Nach geltendem Recht kann ein Urteil des Bundesstrafgerichts nur beim Bundesgericht angefochten werden. Dieses kann zwar die Anwendung der rechtlichen Grundlagen, nicht aber den Sachverhalt überprüfen. Anders ist es in den Kantonen. Dort regelt die Strafprozessordnung, dass Urteile erstinstanzlicher Gerichte sowohl in rechtlicher als auch in tatsächlicher Hinsicht uneingeschränkt überprüft werden können.

Die nun beschlossene Gesetzesänderung sieht vor, dass künftig bei allen Straffällen in der Zuständigkeit des Bundes auch der Sachverhalt von zwei unabhängigen Instanzen beurteilt werden kann. Die erste ist das Bundesstrafgericht, die zweite die neue Berufungskammer. Deren Entscheid kann ans Bundesgericht weitergezogen werden, das wie heute nur die Rechtsanwendung prüft, nicht aber den Sachverhalt.

Laut Kommissionssprecherin Sibel Arslan (Grüne/BS) dürfe die Kammer jährliche rund 10 bis 15 Fälle zu beurteilen haben. Dafür müssten zwei zusätzliche Richterinnen oder Richter mit Teilzeitpensen eingestellt werden, ordentliche Richter könnten bei Bedarf aushelfen. Die Berufungskammer könne die bestehende Infrastruktur des Bundesstrafgerichts mitbenutzen.
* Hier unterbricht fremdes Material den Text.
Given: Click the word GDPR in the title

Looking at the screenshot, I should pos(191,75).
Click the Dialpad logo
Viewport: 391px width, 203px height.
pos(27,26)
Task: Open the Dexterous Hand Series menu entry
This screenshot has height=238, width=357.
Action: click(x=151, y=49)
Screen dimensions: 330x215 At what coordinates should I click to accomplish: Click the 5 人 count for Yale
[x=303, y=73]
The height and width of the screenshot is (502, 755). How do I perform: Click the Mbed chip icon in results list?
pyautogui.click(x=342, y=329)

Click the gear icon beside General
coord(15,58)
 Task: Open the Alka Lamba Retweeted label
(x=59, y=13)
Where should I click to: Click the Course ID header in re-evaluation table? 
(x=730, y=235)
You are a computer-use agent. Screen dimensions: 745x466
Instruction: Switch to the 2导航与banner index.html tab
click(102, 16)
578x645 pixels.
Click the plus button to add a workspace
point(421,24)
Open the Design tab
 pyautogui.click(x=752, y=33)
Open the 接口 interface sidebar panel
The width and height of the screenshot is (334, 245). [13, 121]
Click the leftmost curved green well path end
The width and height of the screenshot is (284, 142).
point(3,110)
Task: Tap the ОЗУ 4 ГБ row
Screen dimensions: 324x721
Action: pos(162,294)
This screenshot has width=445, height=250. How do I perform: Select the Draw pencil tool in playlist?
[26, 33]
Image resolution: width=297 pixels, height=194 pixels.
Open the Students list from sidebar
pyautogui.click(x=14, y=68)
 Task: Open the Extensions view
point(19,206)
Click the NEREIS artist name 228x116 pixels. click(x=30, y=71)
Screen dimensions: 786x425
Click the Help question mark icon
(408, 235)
Die Gefahr, dass die räumliche Nähe die Unabhängigkeit schwächen könnte, besteht laut Arslan nicht. In vielen Kantonen seien erste und zweite Instanz ebenfalls im gleichen Gebäude untergebracht, ohne dass es zu Probleme gekommen wäre.

Gefährliche Nähe

Die SVP sah das anders, aber nicht wegen der räumlichen Nähe, sondern wegen der personellen Verflechtung. Sie wollte keine Lösung, bei der die Richter die Urteile ihrer eigenen Kollegen beurteilen müssen. Die Fraktion lehnte die Revision daher ab, um bei der geltenden Regelung zu bleiben. Diese funktioniere, sagte Pirmin Schwander (SZ). Bei Bedarf könne das Bundesgericht den Sachverhalt schon heute neu feststellen.

Die Regelung hat ihren Ursprung in einer Motion aus dem Ständerat. Diese forderte, dass Bundesrichter einen Straffall nicht nur in rechtlicher Hinsicht, sondern auch beim Sachverhalt uneingeschränkt überprüfen können sollen. Weil das Bundesgericht dagegen Sturm lief, forderte das Parlament den Bundesrat dann aber auf, eine gesetzliche Grundlage für eine eigenständige Berufungskammer am Bundesstrafgericht zu erarbeiten.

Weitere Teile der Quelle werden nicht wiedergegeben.